Claro, não quero dizer que a
censura ajuda a arte. A arte censurada é sempre miserável,
mesmo sendo bela. Mas nessa
miséria a arte se torna bonita
para os que vivem sob o jugo da
censura. É um paradoxo.
FOLHA - Os protestos no Irã contra
o atual governo, que ganham dimensão cada vez maior, levarão o
país a uma sociedade democrática?
MANDANIPOUR - O Irã é um país
estranho. Veja no mapa: parece
um gato sentado.
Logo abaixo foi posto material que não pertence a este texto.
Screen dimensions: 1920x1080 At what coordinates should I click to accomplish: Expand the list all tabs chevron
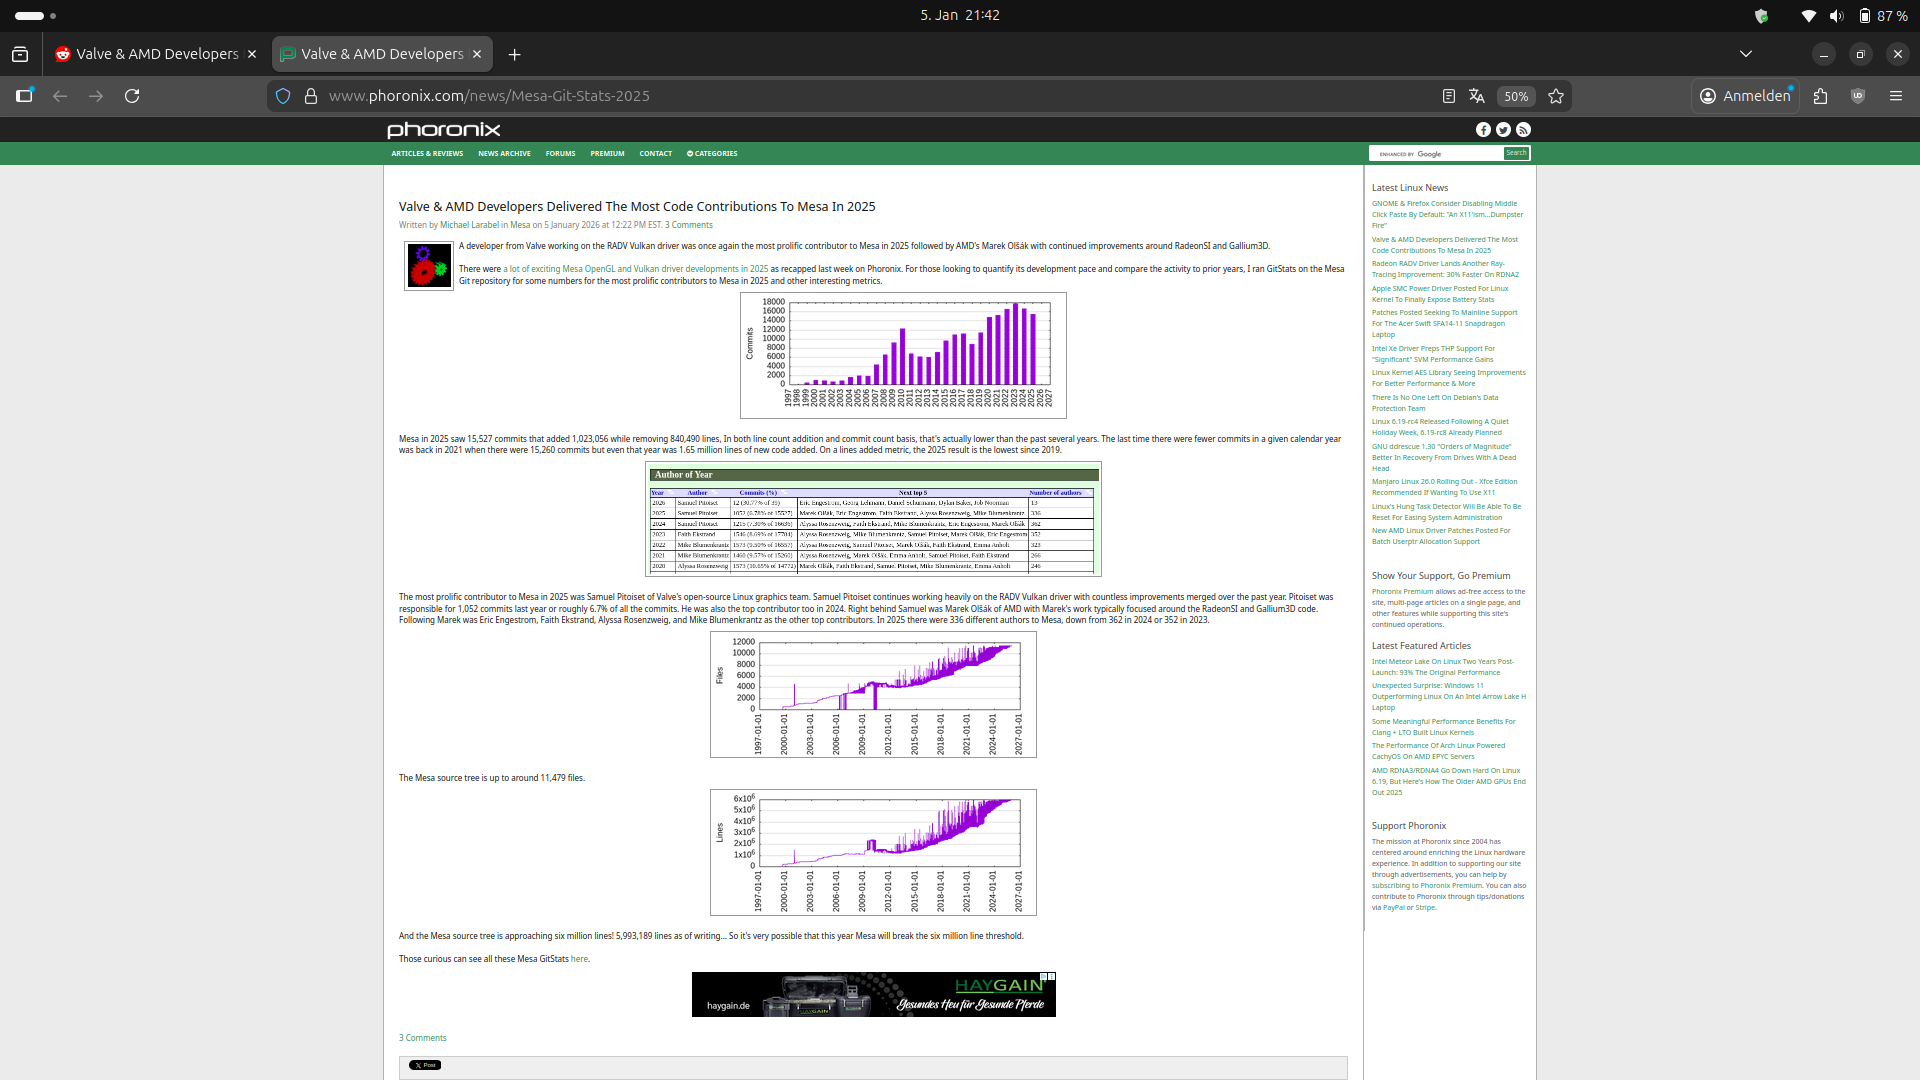point(1746,54)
Lembre-se
que um dos felinos mais bonitos do mundo é o gato persa.
Com essas palavras, você pode
imaginar como um escritor iraniano usa alegorias e metáforas
para dizer que ele está confiante no futuro e dizer que uma janela para a liberdade e a paz no
mundo vai se abrir no seu país.
O gato sentado um dia vai se levantar e caçar o rato despótico.
FOLHA - Em seu livro você se dirige
aos personagens e embaralha a narrativa do autor com a do censor.
Também utiliza referências literárias. O jogo narrativo e o uso da metaficção foi intencional?
MANDANIPOUR - O Irã tem grande tradição na arte de contar
histórias. Assim como me aproprio dessa literatura, também
aprendi muito com a literatura
do Ocidente. Ainda tenho as
raízes da metaficção em minha
própria cultura.
FOLHA - Os seus personagens encontram-se durante um protesto na
Universidade de Teerã. Até que ponto são inspirados em "Khosrow e
Shirin" [história persa do século 12]?
MANDANIPOUR - A inspiração
são todos os meninos e meninas iranianas que, em 2010, não
podem se apaixonar, nem andar livremente juntos ou conversar nas ruas. "Khosrow e
Shirin" é uma narrativa sobre o
amor, muito bonita e interessante; mais interessante que
"Romeu e Julieta". Mas hoje os
jovens não pensam nessa história. Seu problema, infelizmente, é saber como, quando e onde
poderão viver uma bela e romântica cena de amor. Só isso.